親父の理想はきっとリベラルだった

私は、父を憎んでいる。父は女(私の母)に手を挙げ、外に女を作ってくるような男だったからだ。

が、振り返れば、彼はかなりリベラルな男だったのではないかとも思う。そもそも、私は、家事一切を父から教わった。収納、掃除洗濯、料理の段取り、味付け方…中学生くらいから父子家庭だったこともあり、父は「母」を兼ねるようになった。しかも「これからの時代、女も人の上にたつ時代だ、野心を持て」と覇王道みたいなものまで教え込まれた。

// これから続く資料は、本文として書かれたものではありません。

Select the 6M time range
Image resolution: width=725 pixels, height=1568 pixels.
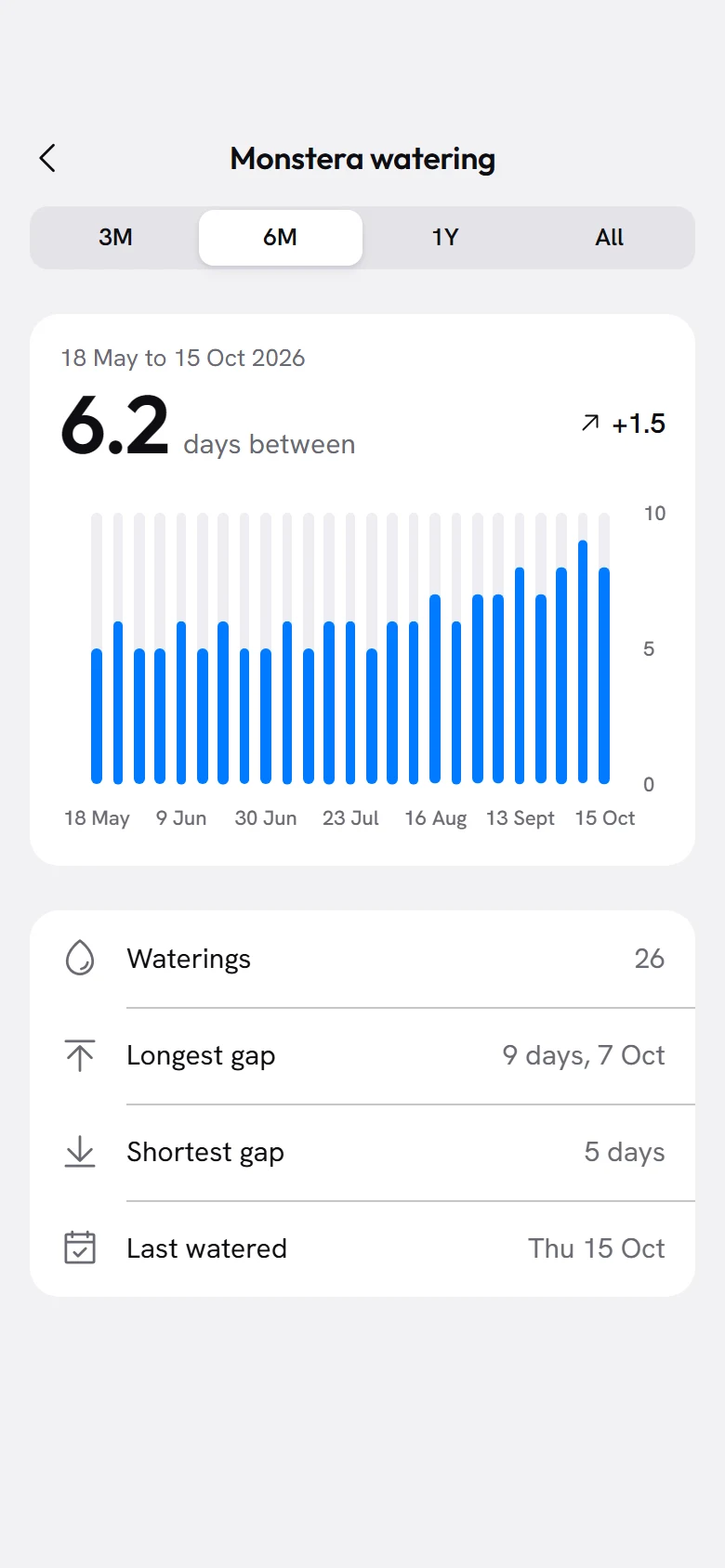point(281,238)
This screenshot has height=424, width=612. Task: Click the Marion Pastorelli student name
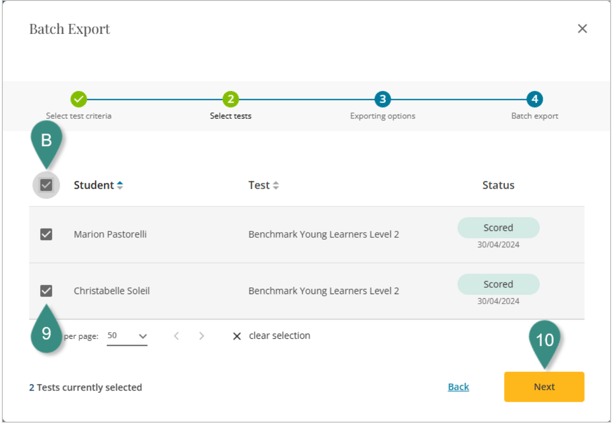pos(110,234)
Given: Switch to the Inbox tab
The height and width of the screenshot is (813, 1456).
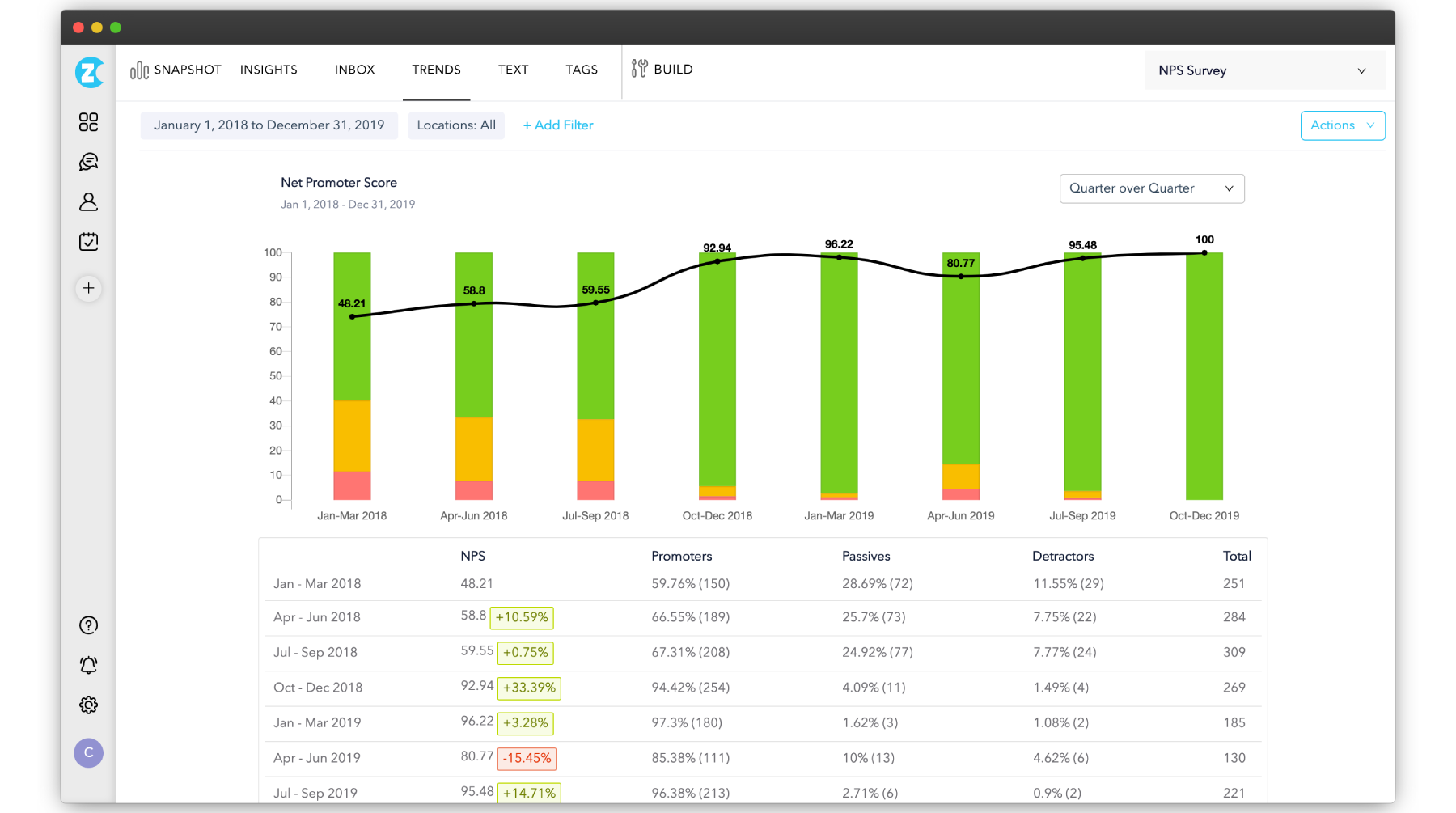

小学校高学年くらいから父は女性の体を持つ私とは明確な距離を持ち出した。私の部屋にはよほどのことがなければ入らなくなった。90年代、コギャルやエンコーなど、10代の性の乱れが問題視された時代だったこともあるだろう、父は、恋人ができることも、性的行為をすることも自然なことだとした上で、避妊をしろと、やんわりと説いていた。しかし、だからといって恋人の存在を問いただすことは一切なかった。直接的な避妊の話をすることはなかったが、NHKなどで性病予防の特集をやっていたら、いいからこの番組を見ろ、と見させられ、勉強になった。性嫌悪はないこともないが、性的な欲求と、性的な面の防疫概念、感情を切り離して考えるのは、少なからず父が「貞操観念云々さておき、性的なことへの自衛の大切さ」みたいなことを大事にしていたからだと思う。
…まあ、無自覚のMTFで、全く男受けしないビジュアルのクソキモオタだったので、恋人なんてできる要素ゼロだったんだが。

女に手を挙げ、外に女を作る暴力的な男ではあったが、同時に女性を性的主体として扱い、人格の主体性を尊重できる人でもあったように思う。今にして思えば、その点で、父はかなりリベラルだったのではないだろうか。彼自身は、時代の中で、もがき、ホモソーシャルに適応できず、女にすがって、女に逆恨みして生きることしかできなかったように思う。だが、それを次世代に残したくなかったのではないだろうか。あるいは、なんとなく、私の中の男性性に気が付いて可能性もあっただろう。トランスジェンダーとはまでは思わなくても、当時の「女の子の幸せ=専業主婦」から外れる生き方をしかねないという予感が会ったのかもしれない。(もちろん、父が存命で、私が男性に移行したら、それを受け入れてくれるかと言ったら、絶対受け入れないと思うが。)

漫画のキングダムとか見てると、男というのは社会から強くあれ、捨て身であれ、女子供を守れ、いつでも戦場で散れと、命を捧げさせる代わりに、女子供を所有できる権利を与えられてきたんだろうなと思う。それは、男自身の人権を捨てさせていることだと思う。その代償として、女子供の人権がすすんで男に献上される。それは、実はだれよりも、男が哀れだ。おそらく、そうでもしないと戦なんてできない時代だった。人命が羽のように軽い時代だった。社会から認められるためには、命を捨てる以外道がなかったんだろう。だが、今は、男社会で認められる、高い地位を得るために、命なんてかけなくていい時代だ。だからこそ、男の子はもっと猫可愛がりに育てていいし、男の子は自分を大事にしていい。怖いことは怖いと言っていいし、可愛いものを見てかわいいと、自分をきれいにしたいと美容にこだわったっていい。

父は、たぶん、女性的な人だったと思う。空手黒帯で体重100キロあるのに体脂肪10%切るような巨漢だったけど、料理が趣味の家庭的な人だった。そして休みの日は読者やゲームに没頭するクソオタで、たぶんとても内気な人だったのだろう。しかし社会からは豪傑な男を求められたのだと思う。その自己像の不一致に、きっと苦しみ、女に逃げ、酒に逃げ、暴力に逃げた。彼は、自分の果たせなかった男の夢を私に託していたのかもしれない。(4番目で女児であった私に対しては、家などのしがらみや立派に育てないといけないというプレッシャーなしで、彼自身のびのび接することができたのかな、なんて…)

男尊女卑は、女性だけの問題じゃない。男性社会の競争でのし上がれなかった男をも蝕む。輝けるのは、ほんの一握りの男だけだ。彼のような、時代や社会に引き裂かれる人が一人でも減ってほしいと思う。